## Source document:
3.Common Law Consensual Security Interests in Personal Property

1. Not covered by Art. 9 → personal injury claims (common law of WV)

4.Guarantees and Sureties

1. A “surety,” or “guarantor,” is someone who is obligated to pay a debt primarily owed by someone else.

2. Contingent on the principal debtor’s failure to fulfill an obligation when it becomes due.

3. If required to pay the debt, a surety has a right of reimbursement from the principal debtor.

5.Creating Set-Off Opportunities

1. Example 1: $100,000 debt before the Bank, due September, 15. The Debtor’s banking balance: $10,000 → “I’m setting off $10,000 which I owe you against $100,000” → he owes Bank $90,000, and Bank owes him $0.

2. Example 2: Air Conditioning Working K = $60,000. If they fail, you can set-off if they owe you some money.

6. Default on SA → grabbing the collateral

1. Breaching obligation

2. When SA say it occurs

7. Insecurity clause, p.5

1. The court will enforce as long as the party feels insecure in good faith

a. Test: whether honestly and in good faith felt insecure?

b. Insecurity clause: should be explained in K

II. Automatic Pre-Litigation Statutory Liens: (1) non-consensual

1.Mechanics’ Liens → automatic lien (for someone who performs services to real estate or supplies goods to real estate

1. Example: designer → has lien on Real Estate where services performed

2. Work on RE:

a. Lien of RE to automatically get paid (landscape architects also

b. Lien is lost unless:

i. Notice is filed with the county

ii. Within 100 days

c. If mechanic has not K with the owner, he should give the notice to the owner also.

d. To keep lien alive:

i. Record with the county

ii. Within 100 days

a. Alive only for 6 months. Then bring suit to the court

2. Lien against corporation for work or labor, § 38-2-31:

1. A person who performs work for a company has a lien for the values of his work upon all RE and personal property of the company:

a. Not necessarily work for RE, just work for the company

2. The lien is created when the work commences.

3. The lien has priority over any lien created by deed or otherwise on such RE or personal property subsequent to the time when such work or labor was performed.

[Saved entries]

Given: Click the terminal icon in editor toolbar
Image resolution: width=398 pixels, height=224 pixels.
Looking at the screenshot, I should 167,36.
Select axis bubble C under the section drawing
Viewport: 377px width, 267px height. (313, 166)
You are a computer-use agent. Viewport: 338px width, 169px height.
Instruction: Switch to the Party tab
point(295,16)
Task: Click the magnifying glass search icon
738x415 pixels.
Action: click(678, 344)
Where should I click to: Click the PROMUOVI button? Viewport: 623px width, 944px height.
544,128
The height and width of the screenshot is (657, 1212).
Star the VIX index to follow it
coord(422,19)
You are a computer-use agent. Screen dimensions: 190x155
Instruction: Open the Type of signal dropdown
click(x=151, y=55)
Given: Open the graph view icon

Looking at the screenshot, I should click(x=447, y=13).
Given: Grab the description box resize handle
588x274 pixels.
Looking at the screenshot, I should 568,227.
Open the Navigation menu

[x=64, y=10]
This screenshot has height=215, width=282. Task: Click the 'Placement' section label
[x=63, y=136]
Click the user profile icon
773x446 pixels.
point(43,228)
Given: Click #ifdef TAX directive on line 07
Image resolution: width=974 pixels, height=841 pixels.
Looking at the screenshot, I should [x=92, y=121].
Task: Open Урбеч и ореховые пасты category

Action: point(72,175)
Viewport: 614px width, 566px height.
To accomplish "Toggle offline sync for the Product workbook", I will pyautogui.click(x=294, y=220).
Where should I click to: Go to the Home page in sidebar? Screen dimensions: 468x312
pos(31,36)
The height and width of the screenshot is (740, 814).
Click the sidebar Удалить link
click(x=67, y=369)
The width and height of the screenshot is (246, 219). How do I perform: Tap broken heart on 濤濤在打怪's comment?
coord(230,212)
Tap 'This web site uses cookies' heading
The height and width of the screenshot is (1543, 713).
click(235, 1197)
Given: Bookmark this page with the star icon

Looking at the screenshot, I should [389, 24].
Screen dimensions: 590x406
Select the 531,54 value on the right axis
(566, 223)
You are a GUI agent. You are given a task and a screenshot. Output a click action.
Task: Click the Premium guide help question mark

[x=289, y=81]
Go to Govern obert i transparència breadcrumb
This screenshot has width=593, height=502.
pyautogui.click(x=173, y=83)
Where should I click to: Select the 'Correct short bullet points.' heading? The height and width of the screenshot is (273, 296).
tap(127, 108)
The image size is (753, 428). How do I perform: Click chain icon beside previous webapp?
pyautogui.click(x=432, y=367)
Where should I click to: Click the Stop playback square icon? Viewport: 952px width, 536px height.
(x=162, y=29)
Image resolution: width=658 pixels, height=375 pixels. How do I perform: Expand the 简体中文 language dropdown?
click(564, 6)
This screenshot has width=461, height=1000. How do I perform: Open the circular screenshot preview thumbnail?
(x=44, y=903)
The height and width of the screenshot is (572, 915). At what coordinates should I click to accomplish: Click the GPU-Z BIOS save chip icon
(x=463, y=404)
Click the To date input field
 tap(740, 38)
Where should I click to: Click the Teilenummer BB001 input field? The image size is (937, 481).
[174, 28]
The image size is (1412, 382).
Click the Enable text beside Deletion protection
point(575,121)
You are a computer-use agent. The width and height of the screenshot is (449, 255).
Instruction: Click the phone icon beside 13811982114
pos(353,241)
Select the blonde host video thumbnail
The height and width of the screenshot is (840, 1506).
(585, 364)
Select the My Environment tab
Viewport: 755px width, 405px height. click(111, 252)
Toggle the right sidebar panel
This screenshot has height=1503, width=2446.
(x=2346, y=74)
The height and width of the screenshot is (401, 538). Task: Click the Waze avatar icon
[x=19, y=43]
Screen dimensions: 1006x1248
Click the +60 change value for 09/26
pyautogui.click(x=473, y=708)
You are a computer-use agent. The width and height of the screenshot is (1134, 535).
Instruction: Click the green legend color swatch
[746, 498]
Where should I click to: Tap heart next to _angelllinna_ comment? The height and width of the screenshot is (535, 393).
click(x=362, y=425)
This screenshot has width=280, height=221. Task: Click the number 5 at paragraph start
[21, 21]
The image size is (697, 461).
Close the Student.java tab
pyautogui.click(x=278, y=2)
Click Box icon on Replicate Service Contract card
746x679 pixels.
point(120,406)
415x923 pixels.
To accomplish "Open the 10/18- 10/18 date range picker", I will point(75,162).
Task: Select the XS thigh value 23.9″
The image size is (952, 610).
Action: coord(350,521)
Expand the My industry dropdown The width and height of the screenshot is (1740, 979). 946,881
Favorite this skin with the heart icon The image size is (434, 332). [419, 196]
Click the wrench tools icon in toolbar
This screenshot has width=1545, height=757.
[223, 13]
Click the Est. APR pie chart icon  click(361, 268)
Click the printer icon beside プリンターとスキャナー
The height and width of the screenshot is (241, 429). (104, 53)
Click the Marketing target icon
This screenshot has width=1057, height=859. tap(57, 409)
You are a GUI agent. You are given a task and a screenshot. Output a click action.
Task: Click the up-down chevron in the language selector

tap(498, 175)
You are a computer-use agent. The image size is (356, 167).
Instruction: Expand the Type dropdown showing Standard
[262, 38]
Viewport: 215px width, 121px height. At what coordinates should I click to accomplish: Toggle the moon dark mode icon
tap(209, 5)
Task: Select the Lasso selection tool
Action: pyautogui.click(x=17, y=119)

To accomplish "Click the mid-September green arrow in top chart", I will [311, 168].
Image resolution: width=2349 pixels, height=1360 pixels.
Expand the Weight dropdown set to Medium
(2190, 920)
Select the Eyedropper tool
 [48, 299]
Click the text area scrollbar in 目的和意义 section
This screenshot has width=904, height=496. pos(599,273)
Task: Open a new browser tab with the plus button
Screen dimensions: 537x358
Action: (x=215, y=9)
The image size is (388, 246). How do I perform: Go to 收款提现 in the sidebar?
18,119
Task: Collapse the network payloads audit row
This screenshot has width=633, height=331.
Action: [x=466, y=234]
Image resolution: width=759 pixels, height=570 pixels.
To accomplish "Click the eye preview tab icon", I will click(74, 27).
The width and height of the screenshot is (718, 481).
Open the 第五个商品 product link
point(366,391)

## Written task 1:
Edit the saved entries from the line containing "Task: Click the magnifying glass search icon" through the line containing "coord(422,19)" by replacing "magnifying glass" with "loupe", leaving everything else the same, and return only those lines.
## Written task 2:
Resume the notes on security interests and liens after their last line, keeping the same outline style.
The saved entries have no connection to the notes on security interests and liens.

## Task result 1:
Task: Click the loupe search icon
738x415 pixels.
Action: click(678, 344)
Where should I click to: Click the PROMUOVI button? Viewport: 623px width, 944px height.
544,128
The height and width of the screenshot is (657, 1212).
Star the VIX index to follow it
coord(422,19)

## Task result 2:
3.Artisans’ Liens

1. Example: mechanic gets fixed your car. You leave your car with him → the car is the lien to guarantee your payment

a. Lien is created by possession → automatic lien

b. If voluntarily surrender possession → you lost the lien

2. Example: repairing equipment job. How to increase your chances for getting paid?

a. Advanced payment

b. Take possession of property → get the lien

c. Deeds of trust on real estate or personal property

d. Art.9 SI →

i. To execute SI

ii. Sign it

iii. Define what should be secured

iv. Filing the financial statement → perfection.

1. Why it is recommended to do it? → priority b/c artisan’s lien starts only when the work starts. Perfected SI is not dependent on taking possession.

e. Advise your client to have both:

i. SAgr perfected +

ii. Artisan’s lien (possession of equipment you repaired)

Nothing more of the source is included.